WhiteSource Bolt Issue #486

I recently found an issue that is from a dependency that I added for MFA authentication.

The issue was created by a GitHub app bot for WhiteSource Bolt. I think that this is a CI app for open source projects, but I’m not sure why moqui is using it and how it decided to create this issue.

The issue is about a java library called JCommander. It’s a dependency to a dependency that I added for calculating one time passwords with TOTP. The fix is as simple as changing a dependancy in JCommander from http to https.

The actual build.xml file for the framework directory is here:

    // dev.samstevens.totp:totp depends on com.google.zxing:javase which depends on com.beust:jcommander, but an older version with a CVE, so specify latest to fix
    compile 'com.beust:jcommander:1.81'

Basically, the dependancy that I added depends on com.google.zxing:javase which depends on com.beust:jcommander:1.81, however the issue says that the vulnerability is in jcommander version < 1.75 and the security vulnerability is because apparently the totp library is using 1.72.

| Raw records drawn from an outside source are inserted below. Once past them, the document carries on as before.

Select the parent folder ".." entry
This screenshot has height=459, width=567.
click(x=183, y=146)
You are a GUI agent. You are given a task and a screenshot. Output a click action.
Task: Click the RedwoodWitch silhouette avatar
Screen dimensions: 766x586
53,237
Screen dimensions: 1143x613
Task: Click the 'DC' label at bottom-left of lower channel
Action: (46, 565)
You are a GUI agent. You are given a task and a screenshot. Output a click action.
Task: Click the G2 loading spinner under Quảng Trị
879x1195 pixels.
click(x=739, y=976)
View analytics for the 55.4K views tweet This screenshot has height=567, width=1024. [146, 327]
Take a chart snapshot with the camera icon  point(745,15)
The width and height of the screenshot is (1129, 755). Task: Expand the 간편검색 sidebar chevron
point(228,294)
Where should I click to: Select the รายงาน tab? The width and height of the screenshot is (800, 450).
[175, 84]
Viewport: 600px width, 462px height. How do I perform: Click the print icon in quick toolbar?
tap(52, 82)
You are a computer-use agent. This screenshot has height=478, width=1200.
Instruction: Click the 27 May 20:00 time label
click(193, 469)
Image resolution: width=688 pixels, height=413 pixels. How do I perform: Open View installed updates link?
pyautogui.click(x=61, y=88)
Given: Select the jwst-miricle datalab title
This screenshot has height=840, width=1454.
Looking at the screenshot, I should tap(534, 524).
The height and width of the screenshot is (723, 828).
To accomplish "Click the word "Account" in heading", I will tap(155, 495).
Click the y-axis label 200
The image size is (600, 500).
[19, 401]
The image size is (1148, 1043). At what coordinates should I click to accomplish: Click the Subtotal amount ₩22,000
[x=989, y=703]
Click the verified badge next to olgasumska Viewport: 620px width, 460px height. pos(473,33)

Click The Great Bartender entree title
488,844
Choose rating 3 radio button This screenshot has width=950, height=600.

This is pretty weird, and I haven’t dealt with the gradle package manager much. Does anyone have any tips or suggestions on how to solve this?

Thanks for bringing this up, I forgot to close that issue after fixing it in this commit:

I just closed the issue to wrap that up. You referenced the dependency I added, and I’m guessing that confusing part was that the issue was still open. It was created automatically by Whitesource after the initial merge which was using the earlier version via dependency from the ‘samstevens’ TOTP library, and was no longer valid after the line was added to use a newer version of jcommander.